Anyone gone from NHS to Private

Hey all-

Currently starting my fourth cycle of palbo / letrozole and have come through my first scan period. I was diagnosed last September de novo with mets to right side L2-L5/S1 only. Received pallative radiotherapy of five sessions to a lesion on my right SI joint, which fractured (i think?) from tumor flare when they started the zoladex to shut down my ovaries. Since I still have my primary I can tell the drugs are working as its changed shape quite a bit.

While the NHS has been easy to deal with, I am growing more concerned about how little information I know about what is going on with my body and how long it takes to get answers. It took almost three weeks for my scans to be read, due to the volume at the hospital, and the nurse called to read the email from the MO that just said ‘clinical improvement.’ What does that even mean, and did it all improve or some of it or what? And because the scans were delayed I wasn’t able to talk to my MO about it at my monthly appointment last week, which would have been delayed anyway as clinic was running 2 hours behind, so i spoke to the BCN only. I also am still having ongoing problems with my left SI joint and stenosis from a prior disk herniation and have brought it up three of the last four meetings. At first I thought it was due to my walking changing from limping due to the SI joint fracture, but its not improved as my walking has.  My lower back is a mess anyway due to degeneration and arthritis and Id like to get this resolved before I have another incident like the first one where something happens because it was missed.

Im in London and was thinking of moving to private care at the Marsden because this current set up just isn’t working for me. I know some people would rather have less information, but I cant even tell my physical therapist what happened because no one told me and I feel like I am not being heard about my other back issue. Id like to be able to sit down with my MO for 30 minutes or however long, have them pull up my scans to explain what is going on, discuss in a calm and chatty manner how my month has gone, and then leave through a waiting room where people aren’t getting overheated about how long they’ve been waiting.

Has anyone moved to a private setting for MBC? Was it a much improved experience, similar to what I would like to achieve? Any downsides?

Hi Sondra

I started in the private sector (surgery and CT scans) and moved to the NHS on the advice of the oncologist who I saw privately but who worked in the local hospital too.  If you have health insurance, chemotherapy is fine in the private sector. If you don’t, it is a bit of a risk. The costs can soar if the slightest thing goes wrong. I had neutropoenic sepsis requiring 4 days in hospital and countless drips and blood transfusions. It only happened the once fortunately but could have happened several times during the chemo period, until the blood cells began to revive. The oncologist said that bills could add up to £300-400,000 if anything went wrong (it can’t be predicted) and he’d signed off one claim for over half a million. Factor in your other medical complications and do your sums. I was ok with spending my lifetime savings and private pension but was not prepared to draw on my husband’s. He just said we’d sell the house!!

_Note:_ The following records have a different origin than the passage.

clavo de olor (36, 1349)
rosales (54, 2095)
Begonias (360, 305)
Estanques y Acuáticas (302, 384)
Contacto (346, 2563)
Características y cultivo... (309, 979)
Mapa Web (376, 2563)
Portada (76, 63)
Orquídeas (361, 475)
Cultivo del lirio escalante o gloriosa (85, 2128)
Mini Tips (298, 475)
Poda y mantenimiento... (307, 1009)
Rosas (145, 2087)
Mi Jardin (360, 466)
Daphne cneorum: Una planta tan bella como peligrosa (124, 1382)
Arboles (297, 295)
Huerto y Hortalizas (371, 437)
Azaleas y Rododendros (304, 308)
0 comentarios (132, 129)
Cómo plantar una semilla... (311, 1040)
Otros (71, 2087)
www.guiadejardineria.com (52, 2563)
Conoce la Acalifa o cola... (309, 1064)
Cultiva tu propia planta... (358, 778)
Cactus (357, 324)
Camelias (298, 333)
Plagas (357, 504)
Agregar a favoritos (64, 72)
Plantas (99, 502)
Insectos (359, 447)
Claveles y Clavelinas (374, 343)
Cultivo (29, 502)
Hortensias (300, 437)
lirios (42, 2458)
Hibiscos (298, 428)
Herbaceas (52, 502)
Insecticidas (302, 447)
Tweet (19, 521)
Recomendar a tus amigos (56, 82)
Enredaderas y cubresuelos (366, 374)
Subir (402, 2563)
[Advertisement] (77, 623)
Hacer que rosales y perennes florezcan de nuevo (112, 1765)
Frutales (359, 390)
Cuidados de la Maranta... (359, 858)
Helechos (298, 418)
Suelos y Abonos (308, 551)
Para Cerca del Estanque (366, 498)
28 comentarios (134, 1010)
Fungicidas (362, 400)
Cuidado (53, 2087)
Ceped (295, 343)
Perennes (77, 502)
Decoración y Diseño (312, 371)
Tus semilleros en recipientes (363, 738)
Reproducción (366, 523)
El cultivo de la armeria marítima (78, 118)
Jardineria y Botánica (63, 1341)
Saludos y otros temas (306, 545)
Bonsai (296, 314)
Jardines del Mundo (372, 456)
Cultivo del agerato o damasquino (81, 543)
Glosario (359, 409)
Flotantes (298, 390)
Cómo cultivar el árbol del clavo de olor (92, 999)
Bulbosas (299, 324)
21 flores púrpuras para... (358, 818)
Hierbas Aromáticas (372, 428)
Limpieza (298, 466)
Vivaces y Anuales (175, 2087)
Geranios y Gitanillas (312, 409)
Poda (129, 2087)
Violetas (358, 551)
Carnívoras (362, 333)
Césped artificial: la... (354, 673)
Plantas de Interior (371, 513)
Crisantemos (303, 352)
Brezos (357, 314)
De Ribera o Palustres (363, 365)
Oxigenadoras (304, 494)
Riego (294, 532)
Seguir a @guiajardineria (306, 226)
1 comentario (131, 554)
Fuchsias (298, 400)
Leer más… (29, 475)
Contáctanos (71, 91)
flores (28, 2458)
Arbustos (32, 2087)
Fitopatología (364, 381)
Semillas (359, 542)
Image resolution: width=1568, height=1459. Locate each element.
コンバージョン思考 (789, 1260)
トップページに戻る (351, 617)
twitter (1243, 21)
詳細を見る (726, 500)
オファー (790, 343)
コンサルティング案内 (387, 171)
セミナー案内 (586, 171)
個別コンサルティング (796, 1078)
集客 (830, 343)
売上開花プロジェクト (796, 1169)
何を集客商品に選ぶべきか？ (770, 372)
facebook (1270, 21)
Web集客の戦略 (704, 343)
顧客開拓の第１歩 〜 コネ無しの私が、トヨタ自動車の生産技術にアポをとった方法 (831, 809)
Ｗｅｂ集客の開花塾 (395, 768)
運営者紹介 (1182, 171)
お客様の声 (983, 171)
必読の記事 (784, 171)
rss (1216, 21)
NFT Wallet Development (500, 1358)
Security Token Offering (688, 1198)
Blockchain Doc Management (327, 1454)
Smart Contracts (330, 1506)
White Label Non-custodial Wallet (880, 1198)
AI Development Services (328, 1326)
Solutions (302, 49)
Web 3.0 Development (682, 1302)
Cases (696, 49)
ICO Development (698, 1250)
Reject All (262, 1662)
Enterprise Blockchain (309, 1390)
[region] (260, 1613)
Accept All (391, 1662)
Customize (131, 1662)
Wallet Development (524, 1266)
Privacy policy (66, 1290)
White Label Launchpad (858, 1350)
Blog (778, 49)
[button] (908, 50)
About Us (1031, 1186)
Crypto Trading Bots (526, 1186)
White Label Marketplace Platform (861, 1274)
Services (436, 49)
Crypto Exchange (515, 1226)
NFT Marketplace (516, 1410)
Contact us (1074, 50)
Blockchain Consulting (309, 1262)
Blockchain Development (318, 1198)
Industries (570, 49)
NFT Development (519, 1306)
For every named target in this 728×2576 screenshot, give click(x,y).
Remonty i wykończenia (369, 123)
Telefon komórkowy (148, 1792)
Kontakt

Moving to the NHS was the right move for me, despite my specialist needs. I couldn’t have been treated better. However, one thing I learnt very early on was the need to be assertive and go to appointments with a list of questions in writing, preferably with a friend/husband able to ask the questions of my behalf because I was like a zombie most of the time lol. If your b-c nurse has said ‘clinical improvement,’ email her and say you’ve realised you need more information and can she clarify exactly what it means for your case. When I didn’t understand what my NPI score meant, I made the mistake of googling it. That was disastrous and my b-c nurse was able to put it into a better context for me after an hysterical email from me!

All the best in making your mind up x

In the end, it will be a personal choice but, although you may be quoted something around £40-50k, you need to be ready to pay a lot more if things don’t go exactly to plan. And that’s the risk.